Catholic Church joins unions to block plans to turn schools into academies

14th December 2015 at 13:30
picture of nicky morgan

The Catholic Church has joined forces with education unions to try to amend key legislation, in a bid to ensure local communities are consulted if schools are turned into academies.

The Education and Adoption Bill, championed by education secretary Nicky Morgan, pictured, is currently making its way through Parliament. It will turn all struggling state-maintained schools into academies, and will force any underperforming academy to be taken over by a new sponsor.

But a group of high-profile organisations, including the Catholic Church, has warned that the legislation takes decision-making away from the local community and puts it in the hands of unelected officials.

The move comes after reports over the weekend claimed that peers would try to block the government’s plans to convert all underperforming schools into academies in the House of Lords.

In a letter to The Daily Telegraph, the organisations say they would like to see the clause removed and a new one added to ensure that more is done to meet “the dramatic increase in pupil numbers” that is expected over the next few years.

The letter, signed by the Catholic Education Service, the National Governors’ Association (NGA), and education unions the NAHT, NUT, ATL and Unison; and parent group the Local Schools Network, says: “In its current form, the Education and Adoption Bill going through Parliament will deny parents, governors and some communities a say in the future of their school. If passed, it will force schools that Ofsted judges to have serious weaknesses, or are in special measures, to become academies. Neither legal challenge, nor objections from the community served by the school, will be permitted. Nobody with an interest in the school will even be allowed access to information about the sponsor.”
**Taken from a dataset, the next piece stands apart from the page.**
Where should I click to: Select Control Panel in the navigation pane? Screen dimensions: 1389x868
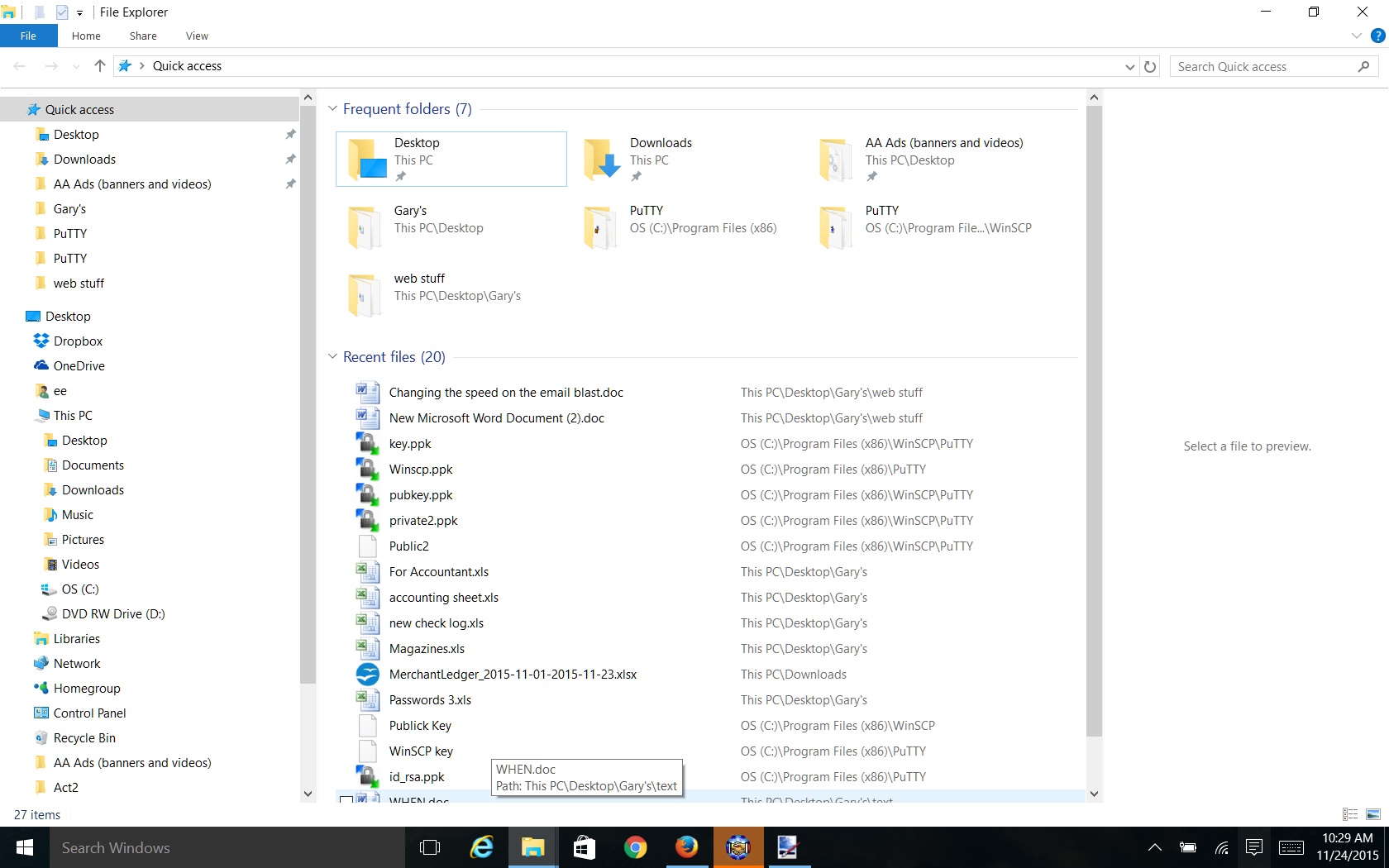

While the group agrees that action must be taken if a school is underperforming, it questions whether turning every school into an academy will have the impact the government expects.

“When it comes to improving schools, the priority must be the children, but it is wrong to think that every school will be able to convert immediately to academy status, especially at a time of stretched budgets, teachers already working to capacity and a shortage of sponsors,” the group adds.

The group says it would like to see the government being held directly accountable for meeting the need for pupil places and for teacher recruitment.

Tony Draper, the NAHT’s national president said: “There are serious and significant challenges facing our school system today including funding, recruitment and pupil places. As written, the Bill addresses none of these challenges. That is why we need a new clause that makes the government accountable for the basics.”